The Portal Server is “a very open platform,” adds Drew Costakis, Microsoft USA’s director for manufacturing. From it, he says, end-users can integrate data from factory floor as well as from business systems such as enterprise resource planning. Besides collaboration, the capabilities of the single-location, integrated Microsoft technology include enterprise-wide search for people and information, enterprise-wide creation and management of documents and other intellectual property, creation of workflows and electronic business forms, and access to critical business intelligence.
“We’re focused on role-based productivity,” Colyer emphasizes. One big trend Microsoft sees now with use of the Portal Server is team-based manufacturing operations. “It has become an extension of overall collaboration strategy [because] you don’t want different segments having their own strategies,” he says. “It sets up a much easier way of managing it [strategy], and how it gets leveraged and used.”
Such leverage and use appear limited only by end-users’ creativity and desire. “What you’re trying to drive is the capability to allow people to interact with a situation directly, in the confines of how they do business daily,” Colyer comments.
One typical example of daily business he cites is an alert at a plant. “It’s the classic huge fire drill.” Interacting in that situation involves real-time communication of information that triggers real-time action on that information. “If you see a fire, you’re not going to send an e-mail to the fire department—and the same thing applies to the factory floor,” Costakis remarks. What the Portal Server offers is “presence,” he asserts. “This will tell you whether someone can be contacted in real time.”
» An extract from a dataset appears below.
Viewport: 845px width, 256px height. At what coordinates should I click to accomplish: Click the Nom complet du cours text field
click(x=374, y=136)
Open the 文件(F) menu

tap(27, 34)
So, in the alert, instead of initiating e-mail and telephone calls, an end-user can have unified communications within the SP Portal Server, Colyer explains. “You find who’s available, who deals with issues like this.” That allows end-users to break down barriers and even look at multiple sites. Whatever happens, though, “I have information that’s delivered that right there in front of me,” he states.
Movement of information through SharePoint from a single site across the company also finds application with issues such as intellectual property or preserving institutional memory from soon-to-be-retiring workers, Colyer adds. Another application Costaskis mentions is Santa Clara, Calif.-based Intel Corp.’s (www.intel.corp) “copy exact” concept for duplicating fabrication facilities in remote locations, based on designs and layouts for facilities close to company headquarters.
Or SharePoint can be built into products. Manufacturing software supplier Aspen Technology Inc. (www.aspentech.com), in Burlington, Mass., leverages SP Portal Server in its Operations Manager suite of software, Colyer states. “They take advantage of SharePoint’s document library.” That allows check-in/check-out of documents, and searching across specific areas within the portal service.
Besides its capabilities, the Microsoft technology is independent of a company’s information technology (IT) group. “It is not an IT-centric solution. You can manage the infrastructure from a business level,” Colyer remarks. But, he notes that IT is going to be involved “in some shape or form.” That might include establishing policies, such as how sites are managed. But day-to-day use of SharePoint occurs at the business level, he stresses.
The technology seems poised to penetrate even deeper into manufacturing, because, as Costaskis observes, “on the factory floor, they’re craving and demanding information.” SP Portal Server technology—described in detail at www.microsoft.com/sharepoint/default.mspx—could satisfy that appetite, regardless of where the floor is located or how many different floors are involved.